Fake pharmaceutical products, medicines and drugs are a threat to public health and are part of the broader incident of substandard pharmaceuticals – medicines manufactured below established standards of character and are therefore dangerous to patients’ health and ineffective for the handling of any disease. It causes distress and deaths that some experts regard as attempted murder, while The National Agency for Food and Drug Administration and Control (NAFDAC) refer to it as “the greatest evil of our time and the highest weapon of terrorism against public health, as well as an act of economic sabotage”.
The World Health Organisation (WHO) described fake drug (also known as counterfeit medicine) ‘as one which is deliberately and fraudulently mislabelled with respect to identity and/or source. Counterfeit products may include products with the correct ingredients or with the wrong ingredients, without active ingredients, with insufficient active ingredients or with fake packaging.” Fake drugs are discovered to be non-effective as most of them are either without active ingredients, with wrong ingredients or incorrect quantities of active ingredients. Thus the use of these drugs negatively affects patients thereby prolonging treatment periods as the health of patients may not improve upon usage. Also they may worsen the conditions being treated and even lead to death.

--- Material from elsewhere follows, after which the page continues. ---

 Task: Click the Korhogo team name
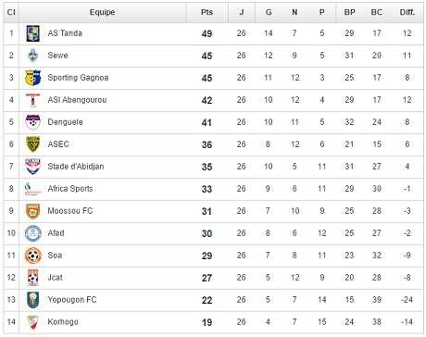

Nigeria is renowned for its battle with the menace of fake drugs in conjunction with NAFDAC, a prominent government agency responsible for regulating and controlling the manufacture, importation, exportation, advertisement, distribution, sale and use of food, drugs, cosmetics, medical devices, chemicals and packaged water. The combative actions of the agency include the destruction of drugs worth billions of naira, as well as the conviction of counterfeiters. Some noteworthy instances includes the seizure of fake drugs worth about two billion naira (US$ 16 million) seized by NAFDAC in 2006 under the administration of late Professor Dora Akunyili. In the recent times under the administration of Director General of NAFDAC, Paul Orhii, it was reported that five containers of drugs suspected to be fake amounting to N270 million was seized in January 2015. Despite such achievements, the issue of fake drugs continues to plague the Nigerian health system.
Against this background, NOIPolls conducted its recent poll on the issue of fake drugs to gauge the perception of Nigerians on the prevalence of fake drugs in Nigeria and experiences surrounding it, as well as possible suggestions for its eradication.
Respondents to the poll were asked six specific questions. Firstly, to gauge the perceptions of Nigerians on the prevalence of fake drugs in Nigeria, respondents were asked: To what extent do you think there is a prevalence of fake pharmaceutical drugs/medicines in Nigeria? Findings revealed that the majority (74 percent) of respondents surveyed believe that there is a prevalence of fake pharmaceutical drugs in Nigeria where40 percent believe it is to ‘some extent’; while 34 percent say it to ‘a high extent’. Though some respondents think it is to a ‘high extent’ (34 percent), while 16 percent believe it is ‘to no extent at all’. This finding therefore supports previous research findings by other research organisations and think tanks such as Stimson centre which revealed that fake pharmaceutical drugs remains one of the world’s fastest growing industries, with recent trends suggesting an increase in the sale of fake drugs by over 90 percent in 2010 from 2005, translating to over $70 billion.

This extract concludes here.